◆ **TEXT EXCERPT**
☆ ☆ ☆

The Bright Side

weekend addiction

Bluelighter
Joined
Mar 21, 2007
Messages
4,203
Location
The country with the world's most prisoners.
I never really considered myself a drug addict. I was always self medicating my anxiety, ADHD, and occasional bouts of depression. Finding the right medicine was hard for me. I have tried a plethora of anti-depressants, anxiety meds, street drugs, herbal remedies, you name it. But I finally reached a breaking point. Through a long series of failures that led to a nervous breakdown I finally found medicine that works for me. I just want to let everyone know that you can find it to. Don't give up because there is something out there that will work for everyone I am confident of that. Once you do, you can move over to the bright side.

☆ ☆ ☆

◆ **WHAT YOU WILL DO**
a: Which kinds of remedies does the forum post say the writer has tried?
b: Reproduce word for word the part of the forum post that opens with the words containing "weekend addiction" and closes with "the bright side.".

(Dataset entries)
☆ ☆ ☆

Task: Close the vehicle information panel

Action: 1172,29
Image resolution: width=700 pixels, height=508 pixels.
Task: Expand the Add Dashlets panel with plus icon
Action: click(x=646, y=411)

☆ ☆ ☆

◆ **PER-TASK OUTPUTS**
a: anti-depressants, anxiety meds, street drugs, herbal remedies

b:
weekend addiction

Bluelighter
Joined
Mar 21, 2007
Messages
4,203
Location
The country with the world's most prisoners.
I never really considered myself a drug addict. I was always self medicating my anxiety, ADHD, and occasional bouts of depression. Finding the right medicine was hard for me. I have tried a plethora of anti-depressants, anxiety meds, street drugs, herbal remedies, you name it. But I finally reached a breaking point. Through a long series of failures that led to a nervous breakdown I finally found medicine that works for me. I just want to let everyone know that you can find it to. Don't give up because there is something out there that will work for everyone I am confident of that. Once you do, you can move over to the bright side.